La dimension politique n’est guère évoquée au début du livre, comme si Letitia était incapable d’en percevoir la portée, comme si la politique se tenait au-delà de son horizon, derrière les murs de sa vie : la chambre familiale, l’école, ses amies. Ou comme si la chape imposée par le régime de Gheorghiu-Dej et Ceaucescu était la conséquence d’une fatalité immuable. La jeune fille décrit son univers avec une précision proustienne, dans une langue ample mais sans brillance, attentive aux soubresauts sentimentaux. Dans cet univers gris, où l’argent manque, où l’eau ne coule pas toujours dans les canalisations, où il faut jeûner pour s’acheter, avec l’argent économisé, une paire de chaussures rêvée mais qui ne gommera pas l’appartenance modeste, la radio de son oncle vient lui apporter « les signes de l’autre vie qui entraient dans la chambre, l’inaccessible, celle qui ressemblait à ce que je pensais être la vraie vie. » Dès lors, la jeune fille va tenter de trouver la porte d’entrée de cette vraie vie, munie de la seule clé qu’elle pense appropriée : l’amour.

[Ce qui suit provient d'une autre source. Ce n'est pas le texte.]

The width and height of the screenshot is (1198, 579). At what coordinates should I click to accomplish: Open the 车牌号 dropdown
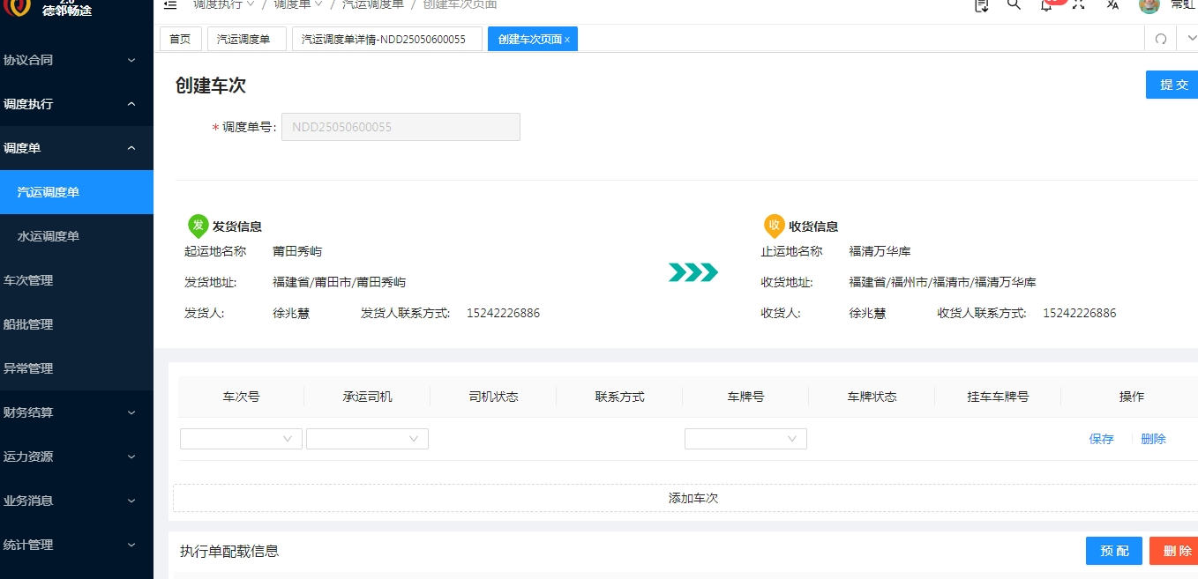click(745, 439)
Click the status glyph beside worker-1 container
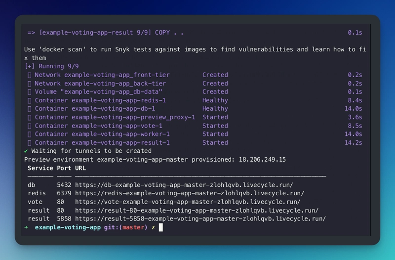 tap(30, 134)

Entichée d’un jeune garçon, elle trace le sismographe sentimental des amours adolescentes : les mots qu’on ne dit pas, les gestes qui trahissent, les élans du cœur, les larmes. Ce pourrait être le roman sentimental de toute adolescente occidentale, nourri ici d’une observation si fine que le récit prend des accents de journal intime. Sauf que tout semble étriqué, retenu par un poids qui empêche les élans, les paroles, le don. C’est là que réside la grande force de ce livre : ne pas porter de discours sur les années de dictature roumaine, mais faire sentir, de l’intérieur, la prégnance incoercible du plomb que le pouvoir coule sur le quotidien des modestes. À la monotonie des jours, s’ajoute l’incertitude sur ce que sont réellement les choses : Mihai est-il un amoureux ? Le père de Letitia est-il un prisonnier politique ? Ion a-t-il renoncé à la vraie vie ? Le lecteur, par les ellipses qui séparent les chapitres du livre reste aussi dans le doute, le flou, ce qui renforce son identification avec la narratrice : « le contour des choses se diluait en inquiétude. »

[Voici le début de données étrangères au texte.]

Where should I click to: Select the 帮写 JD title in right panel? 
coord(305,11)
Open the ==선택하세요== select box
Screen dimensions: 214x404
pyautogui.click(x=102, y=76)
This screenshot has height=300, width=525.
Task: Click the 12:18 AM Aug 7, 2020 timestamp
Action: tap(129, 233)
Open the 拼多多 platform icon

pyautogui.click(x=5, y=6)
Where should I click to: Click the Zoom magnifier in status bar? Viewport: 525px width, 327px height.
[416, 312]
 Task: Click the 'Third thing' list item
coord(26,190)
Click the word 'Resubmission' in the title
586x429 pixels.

Adamesteanu parvient à faire sentir l’oppression intime.

« C’est qui Letitia Branea ? » demande, dès l’ouverture du livre, le concierge de la Cité universitaire où Letitia attend toujours que « vienne le jour ». Cette question identitaire est peut-être celle qui va la libérer puisqu’elle annonce la visite d’un homme : un ancien élève de Ion, devenu cadre du Parti, que courtise Letitia. Il est la porte vers la vraie vie, celui grâce à qui elle pourra, espère-t-elle, obtenir une carte de résident de Bucarest qui la sortirait de l’enlisement où est mort Ion.

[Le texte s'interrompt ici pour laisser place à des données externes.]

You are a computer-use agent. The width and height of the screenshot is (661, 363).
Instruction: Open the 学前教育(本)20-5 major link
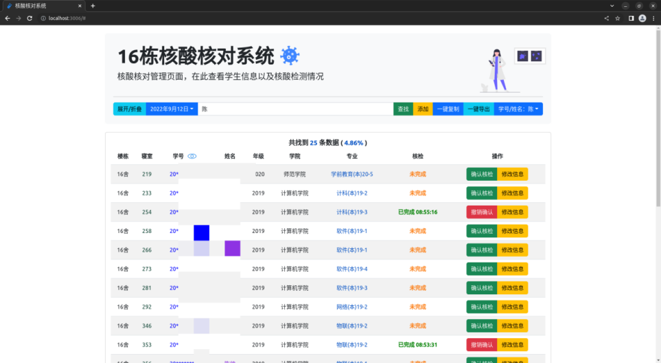(x=351, y=174)
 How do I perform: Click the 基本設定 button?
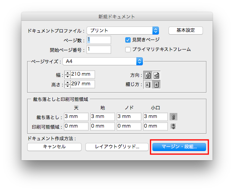coord(185,30)
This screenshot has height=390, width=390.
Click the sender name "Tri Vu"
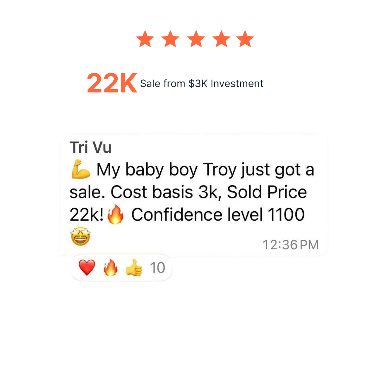pos(91,148)
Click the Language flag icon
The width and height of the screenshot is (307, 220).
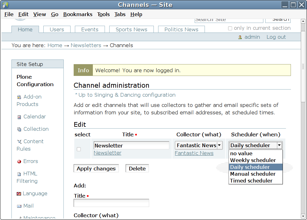pos(19,194)
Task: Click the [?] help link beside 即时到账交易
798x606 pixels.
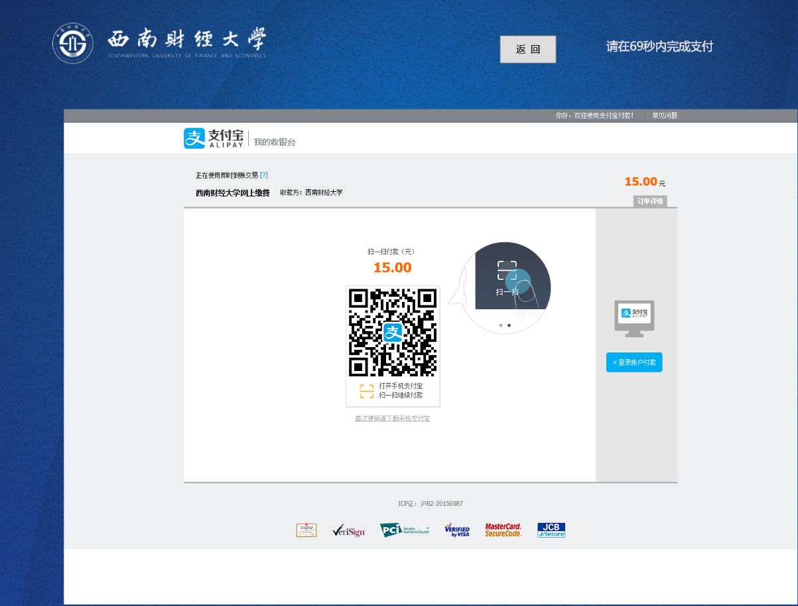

Magistralement composé, le roman s’offre ainsi comme une sorte de monochrome en gris. La subtilité du regard de la romancière, sa capacité à faire sentir une oppression intime épargnent au lecteur l’ennui que la monotonie décrite pourrait engendrer. Au contraire, par la puissance évocatrice qu’elle atteint, Gabriela Adamesteanu fait de sa Letitia, plus qu’un personnage, un mythe. Celui d’une oppression qui ne dit pas son nom, où qu’elle se situe.

Vienne le jour de Gabriela Adamesteanu
Traduit du roumain par Marily Le Nir, Gallimard,
410 pages, 24

Le prix à payer Par Thierry Guichard
Le Matricule des Anges n°105 , juillet 2009.